Inhibitory effects of Δ8-tetrahydrocannabinol on major hepatic cytochrome P450 enzymes and implications for drug disposition.
Article
Zhao, Mengqi, Coates, Shelby, Bardhi, Keti et al. (2025). Inhibitory effects of Δ8-tetrahydrocannabinol on major hepatic cytochrome P450 enzymes and implications for drug disposition.
. 53(9), 100122. 10.1016/j.dmd.2025.100122
Zhao, Mengqi, Coates, Shelby, Bardhi, Keti et al. (2025). Inhibitory effects of Δ8-tetrahydrocannabinol on major hepatic cytochrome P450 enzymes and implications for drug disposition.
. 53(9), 100122. 10.1016/j.dmd.2025.100122
The increased use of cannabis in many parts of the United States and other countries has led to a need for a more comprehensive understanding of cannabis constituents and their potential for drug-drug interactions. Δ8-Tetrahydrocannabinol (Δ8-THC) is a psychoactive cannabinoid that is found at low concentrations in cannabis but is growing in popularity, especially where the use of Δ9-THC is restricted.
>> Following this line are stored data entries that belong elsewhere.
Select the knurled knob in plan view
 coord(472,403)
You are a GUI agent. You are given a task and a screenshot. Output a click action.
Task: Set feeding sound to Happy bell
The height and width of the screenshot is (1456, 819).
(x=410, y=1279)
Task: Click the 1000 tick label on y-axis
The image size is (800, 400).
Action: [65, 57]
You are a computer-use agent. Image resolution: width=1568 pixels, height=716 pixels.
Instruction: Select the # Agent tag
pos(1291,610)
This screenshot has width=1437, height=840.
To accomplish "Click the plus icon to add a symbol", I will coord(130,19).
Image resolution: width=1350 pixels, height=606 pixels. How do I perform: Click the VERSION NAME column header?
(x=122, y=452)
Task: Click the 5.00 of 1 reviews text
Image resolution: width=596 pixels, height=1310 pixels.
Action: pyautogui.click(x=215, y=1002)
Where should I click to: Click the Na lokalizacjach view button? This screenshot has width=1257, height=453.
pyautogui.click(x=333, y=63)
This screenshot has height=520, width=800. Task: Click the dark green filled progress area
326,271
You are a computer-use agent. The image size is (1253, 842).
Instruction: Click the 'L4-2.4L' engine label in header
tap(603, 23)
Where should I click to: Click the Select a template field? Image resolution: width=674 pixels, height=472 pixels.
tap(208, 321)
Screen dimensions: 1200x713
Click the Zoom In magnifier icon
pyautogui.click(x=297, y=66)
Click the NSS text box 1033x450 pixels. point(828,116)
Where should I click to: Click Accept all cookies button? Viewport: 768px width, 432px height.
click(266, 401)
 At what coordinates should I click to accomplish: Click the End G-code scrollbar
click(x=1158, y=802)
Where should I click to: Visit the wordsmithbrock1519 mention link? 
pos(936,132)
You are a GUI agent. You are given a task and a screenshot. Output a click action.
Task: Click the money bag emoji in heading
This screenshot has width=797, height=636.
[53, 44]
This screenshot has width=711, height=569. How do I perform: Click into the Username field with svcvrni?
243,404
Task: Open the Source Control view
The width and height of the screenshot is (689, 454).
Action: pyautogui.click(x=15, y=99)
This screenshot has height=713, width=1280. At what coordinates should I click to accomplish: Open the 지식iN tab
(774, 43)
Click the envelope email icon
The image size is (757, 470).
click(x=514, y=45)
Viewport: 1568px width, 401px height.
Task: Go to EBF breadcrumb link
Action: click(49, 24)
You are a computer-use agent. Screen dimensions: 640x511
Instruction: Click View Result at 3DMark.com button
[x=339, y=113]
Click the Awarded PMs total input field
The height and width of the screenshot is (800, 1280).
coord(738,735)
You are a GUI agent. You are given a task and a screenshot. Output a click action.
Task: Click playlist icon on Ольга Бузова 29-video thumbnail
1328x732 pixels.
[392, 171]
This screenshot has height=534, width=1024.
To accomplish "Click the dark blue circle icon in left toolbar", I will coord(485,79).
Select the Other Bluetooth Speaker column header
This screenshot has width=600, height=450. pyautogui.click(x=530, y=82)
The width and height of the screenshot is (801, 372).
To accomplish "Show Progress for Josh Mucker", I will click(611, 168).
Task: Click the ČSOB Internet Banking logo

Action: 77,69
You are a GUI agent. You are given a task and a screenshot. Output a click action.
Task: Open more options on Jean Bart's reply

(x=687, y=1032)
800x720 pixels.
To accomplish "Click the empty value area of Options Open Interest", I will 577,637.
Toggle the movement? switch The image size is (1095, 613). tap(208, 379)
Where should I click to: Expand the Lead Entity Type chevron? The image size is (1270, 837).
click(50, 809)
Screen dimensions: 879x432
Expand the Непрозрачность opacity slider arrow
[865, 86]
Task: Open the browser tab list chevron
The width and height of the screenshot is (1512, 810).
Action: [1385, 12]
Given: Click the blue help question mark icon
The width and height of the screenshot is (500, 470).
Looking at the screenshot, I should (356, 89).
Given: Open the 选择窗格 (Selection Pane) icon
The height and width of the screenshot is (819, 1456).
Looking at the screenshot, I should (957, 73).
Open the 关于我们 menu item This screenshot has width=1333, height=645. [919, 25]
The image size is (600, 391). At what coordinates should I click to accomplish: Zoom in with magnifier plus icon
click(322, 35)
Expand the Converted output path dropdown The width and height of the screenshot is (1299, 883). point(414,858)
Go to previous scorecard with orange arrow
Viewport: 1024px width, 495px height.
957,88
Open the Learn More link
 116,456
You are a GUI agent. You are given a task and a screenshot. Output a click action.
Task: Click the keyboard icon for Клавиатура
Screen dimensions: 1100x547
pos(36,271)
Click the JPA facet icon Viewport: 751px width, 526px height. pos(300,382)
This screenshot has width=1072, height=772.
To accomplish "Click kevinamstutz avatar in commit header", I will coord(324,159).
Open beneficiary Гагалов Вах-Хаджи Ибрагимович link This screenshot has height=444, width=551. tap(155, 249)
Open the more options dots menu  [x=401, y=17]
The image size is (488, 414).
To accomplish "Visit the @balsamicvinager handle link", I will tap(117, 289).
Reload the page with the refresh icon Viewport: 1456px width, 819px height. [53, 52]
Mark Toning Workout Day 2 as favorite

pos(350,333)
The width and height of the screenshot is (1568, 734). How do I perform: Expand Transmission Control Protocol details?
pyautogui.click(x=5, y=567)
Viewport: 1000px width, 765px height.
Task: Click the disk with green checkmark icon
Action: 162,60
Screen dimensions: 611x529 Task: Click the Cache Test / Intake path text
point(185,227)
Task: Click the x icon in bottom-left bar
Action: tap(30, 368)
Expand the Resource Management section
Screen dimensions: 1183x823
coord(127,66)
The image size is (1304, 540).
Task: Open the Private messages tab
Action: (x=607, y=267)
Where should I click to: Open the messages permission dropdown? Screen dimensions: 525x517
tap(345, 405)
Although certain cannabinoids including cannabidiol (CBD) are known to inhibit several metabolizing enzymes including many in the cytochrome P450 family, the effects of Δ8-THC remain poorly characterized. This study evaluated the inhibitory potential of Δ8-THC and its metabolites, 11-hydroxy-Δ8-THC and 11-nor-Δ8-THC-9-carboxylic acid, on major hepatic cytochrome P450 enzymes using in vitro assays with recombinant P450-overexpressing microsomes and pooled human liver microsomes. Δ8-THC and 11-hydroxy-Δ8-THC significantly inhibited CYP2C9- and CYP3A4-mediated metabolism in a dose-dependent, reversible manner. Lineweaver-Burk analysis indicated competitive inhibition for CYP2C9-mediated warfarin hydroxylation and noncompetitive inhibition for CYP2C9- and CYP3A4-mediated metabolism of diclofenac and midazolam, respectively. In contrast, 11-nor-Δ8-THC-9-carboxylic acid showed no significant inhibition of P450 enzymes. Static modeling predicted clinically relevant drug interactions, particularly with oral Δ8-THC. These findings underscore the potential for Δ8-THC to impact the pharmacokinetics of coadministered drugs and highlight the need for further clinical studies. SIGNIFICANCE STATEMENT: This study is the first to assess how Δ8-tetrahydrocannabinol and its active metabolites inhibit key hepatic P450 enzymes. Results suggest a high risk of Δ8-tetrahydrocannabinol-related drug interactions, especially with oral use, underscoring the need for clinical caution and further research.